A federal judge in Alabama on Thursday instructed a probate judge in Mobile County to issue marriage licenses to same-sex couples, sending a strong signal to other judges in other counties that they, too, should follow suit.
United States District Court Judge Callie V. Granade wrote, “Probate Judge Don Davis is hereby enjoined from refusing to issue marriage licenses to plaintiffs due to the Alabama laws which prohibit same-sex marriage.”
“This injunction binds Judge Don Davis and all his officers, agents, servants and employees, and others in active concert or participation with any of them, who would seek to enforce the marriage laws of Alabama which prohibit or fail to recognize same sex marriages,” she said.

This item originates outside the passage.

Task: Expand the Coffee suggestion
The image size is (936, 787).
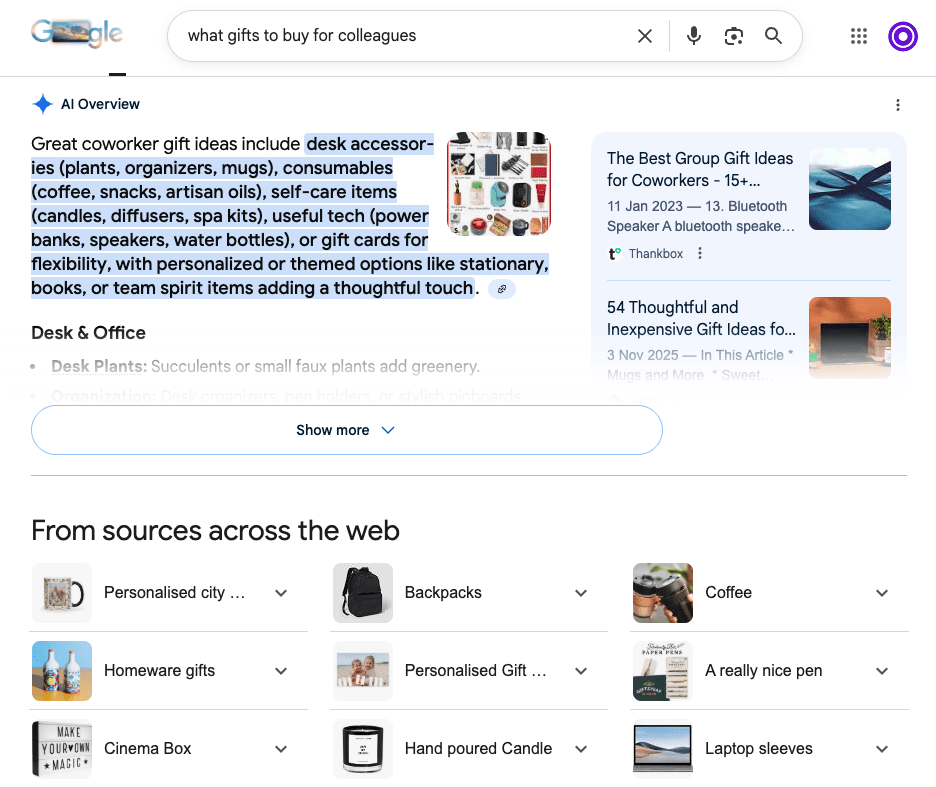Action: coord(881,593)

Although Granade had struck down Alabama’s ban on same-sex marriage in January, some probate judges had refused to issue licenses because the Chief Justice of Alabama’s Supreme Court, Roy Moore, ordered them not to.
Four same-sex couples had asked Granade earlier in the day to clarify the scope of her original ruling.

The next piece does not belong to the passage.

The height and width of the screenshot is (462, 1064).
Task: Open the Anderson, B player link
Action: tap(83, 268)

“This order should make clear to all of the probate judges across Alabama that they need to follow the federal district court’s constitutional ruling striking down the state’s ban on same-sex marriage,” said Elizabeth B. Wydra, chief counsel of the Constitutional Accountability Center. “If necessary, gay and lesbian couples will haul resisting judges into court and the end result will be the same: a federal order requiring those judges to issue marriage licenses.”